CONSIGNES.
A - D'après le texte sur le potager et les poules, en combien de temps la zone de culture a-t-elle été ravagée ?
B - Reprenez, s'il vous plaît, le texte sur le potager et les poules juste après sa dernière phrase.

EXTRAIT CITÉ.
▼▼▼

J’ai la chance de vivre dans une très grande proximité avec la nature. Je cultive (enfin, j’essaie de cultiver !) un jardin potager, et quelques poules vivent leur vie sur le terrain. Cela m’apporte beaucoup de joie, beaucoup de paix… et parfois, de découragements. Il m’arrive de me sentir impuissant et désespéré. Pas plus tard qu’hier, le petit groupe de vélociraptors poules ravageaient une zone de culture que j’avais passé du temps à mettre en place… Quelques heures pour préparer la zone, pour faire des semis, des semaines à attendre que les plantes se développent… Et en une minute, plus rien. Il y a de quoi avoir envie de jeter sa bêche et son chapeau…

Avec ou sans poules, nous vivons tous des moments où tous nos efforts semblent ne porter aucun fruit. Des moments un peu dramatiques (« je suis maudit ! ») où nous nous échinons à une tâche, à un but, en y mettant tout notre cœur, tout ça pour buter contre un obstacle après l’autre, ou même, que notre travail déjà accompli soit réduit à néant.
Vous savez, cette sensation de vide intersidéral qui s’empare de vous lorsque vous fermez, sans le sauvegarder, ce magnifique tableur Excel sur lequel vous aviez sué sang et eau ? Nous sommes à ce moment là comme ce petit enfant sur la plage, dont le château de sable vient d’être rasé par la vague.
L’univers n’est pas le Père Noël
Instinctivement, notre première réaction est souvent celle de crier à l’injustice (au moins intérieurement). Nous y avions mis tant d’efforts / d’amour / d’application ! Pourquoi n’avons-nous pas la récompense promise ? Cette injustice nous envahit un peu malgré nous, un peu comme un réflexe. Et pour cause : depuis l’enfance, on nous a inculqué très profondément que « tout travail amène récompense », alors à défaut de croire encore au Père Noël, ça, on y croit toujours dur comme fer.
Pour le petit point culturel, vous pouvez lire ceci dans la Bible : « Celui qui plante et celui qui arrose sont égaux, et chacun recevra sa propre récompense selon son propre travail. » (Corinthiens, Chapitre 3, verset 8).

Un travail sans le cadeau de la réussite (le bon point) c’est trop injuste !

▲▲▲

ENREGISTREMENTS PRÉSENTÉS.
▼▼▼

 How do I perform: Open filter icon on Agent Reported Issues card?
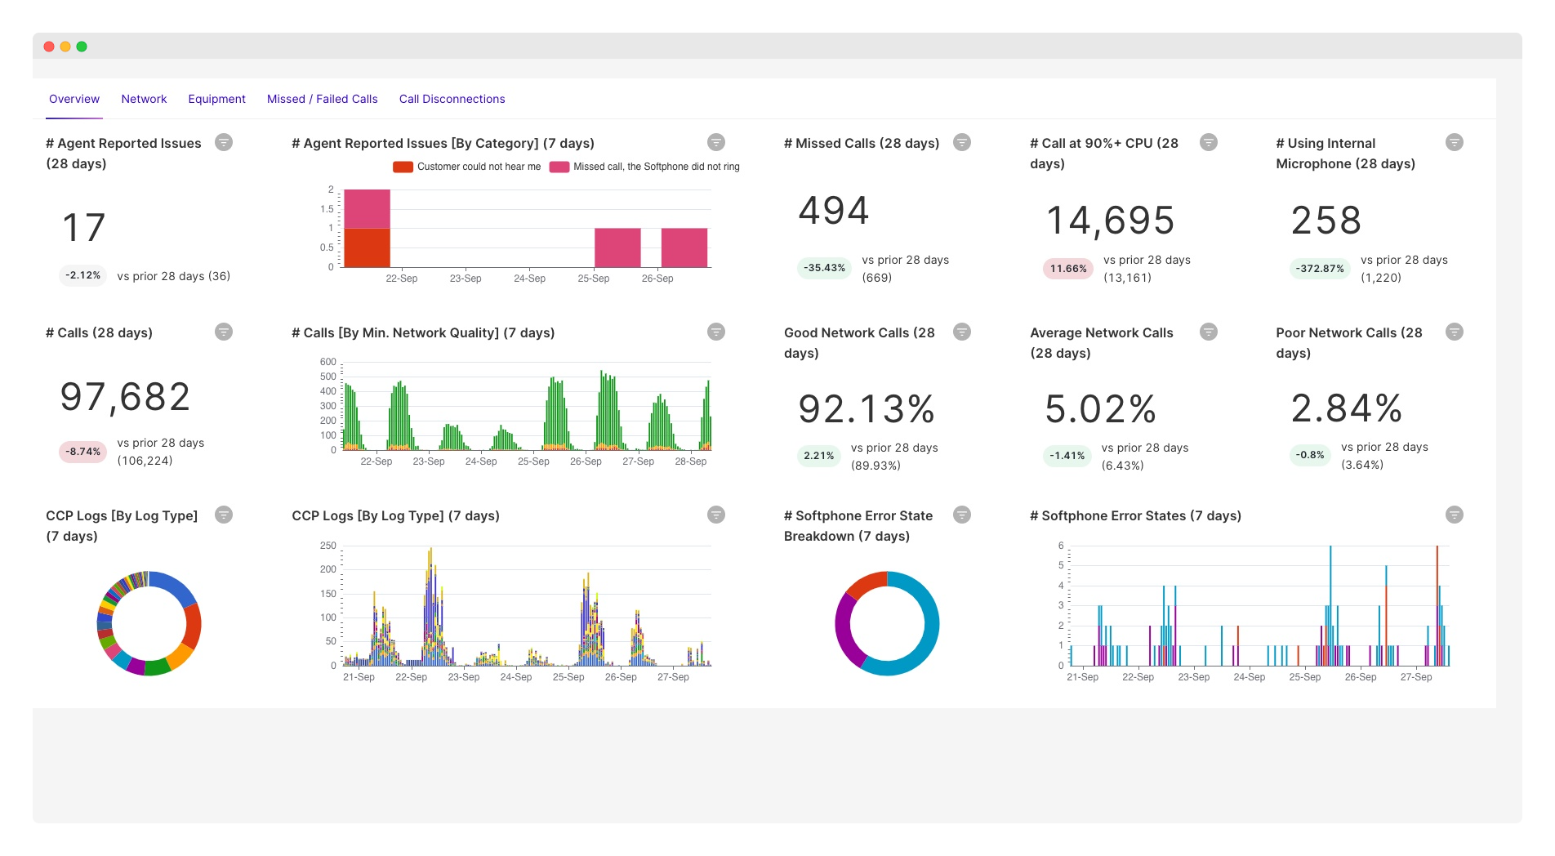[x=224, y=142]
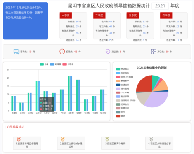
Task: Toggle 城市管理 legend swatch in pie chart
Action: pyautogui.click(x=118, y=89)
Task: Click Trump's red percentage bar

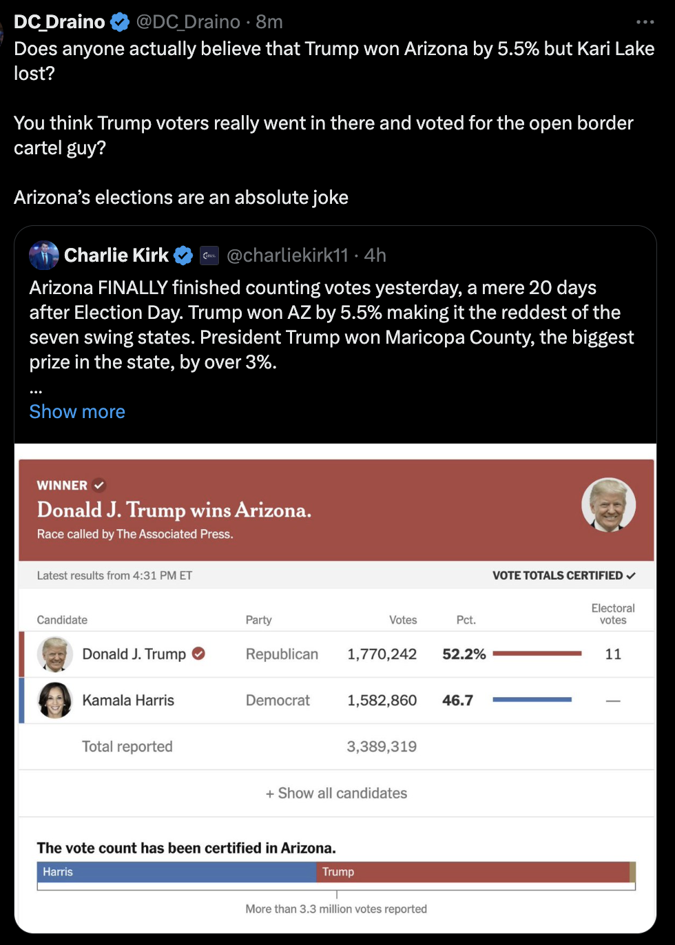Action: [537, 654]
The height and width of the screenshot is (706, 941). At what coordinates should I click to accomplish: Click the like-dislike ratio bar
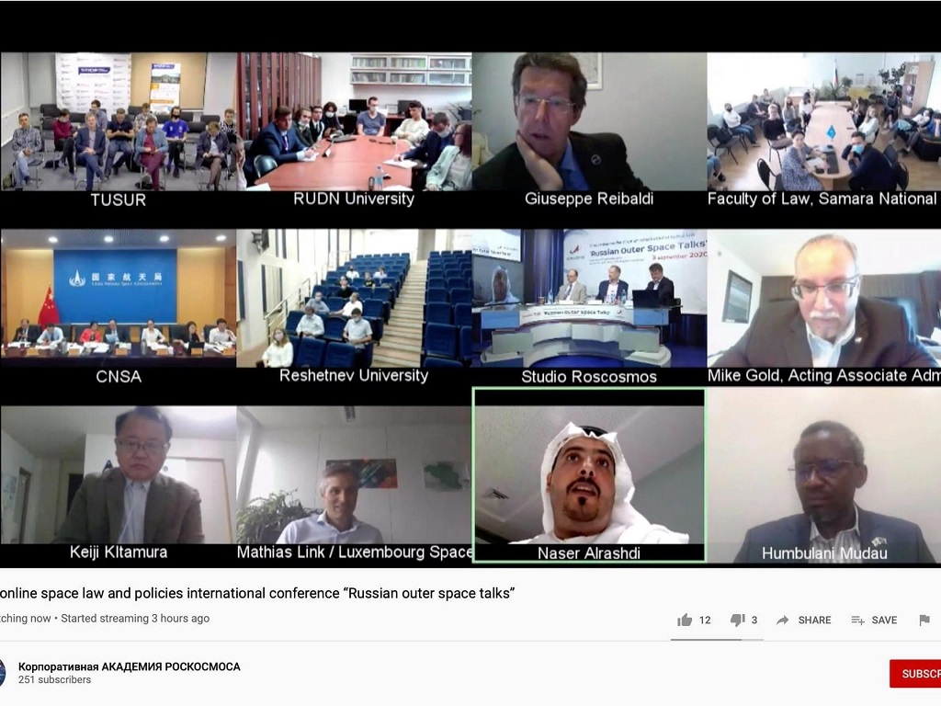717,640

▲▲▲

CORRIGÉ DES EXERCICES.
A - En une minute.

B -
Pendant longtemps, j’ai souffert de ce sentiment, notamment au travail. Je produisais quelque chose d’utile, mais on félicitait quelqu’un d’autre. J’avertissais des dangers, je documentais, je faisais l’effort d’expliquer, mais je n’étais suis pas écouté, et quand la catastrophe se produisais, je pouvais presque passer pour celui qui l’a provoqué, qui l’a invoqué, le rabat-joie de service. Je suis certain que vous avez déjà vécu ce genre de situation. Notre travail, nos efforts, ne sont pas récompensés à leur juste valeur.
Il y a de quoi se sentir découragé, et se dire que le monde est injuste.
C’est là qu’il faut remettre les choses en perspective.
1. Le monde est injuste ? Oui. Du moins… en apparence. L’univers ne nous doit rien, c’est un fait. Il n’y a pas de Grande Règle Générale Universelle qui affirmerait que nous devions obtenir ce que nous désirons, et peu importe que nous y ayons passé 4 heures ou 10 minutes. L’idée de la récompense divine, le « bon-point » qui serait distribué par un ou des « dieux » bienveillants est malheureusement un peu trop ancré dans notre culture. N’oublions pas que cette idée était un super moyen, notamment au Moyen-Âge, de maintenir une très grande majorité de la population au service d’une minorité. « Laboure bien ton champ, et tu seras récompensé ! » Je vous le traduit version 2021 : « Travaille bien à ce métier que tu détestes, et tu auras une piscine/une retraite »…
Essayez d’oublier cette idée que l’univers (ou un dieu quelconque, si vous préférez) vous doit ce que vous désirez. Vous ne croyez plus au Père Noël ? Vous ne lui écrivez plus de lettre ? Alors pourquoi croiriez-vous que l’univers doit vous envoyer des récompenses ?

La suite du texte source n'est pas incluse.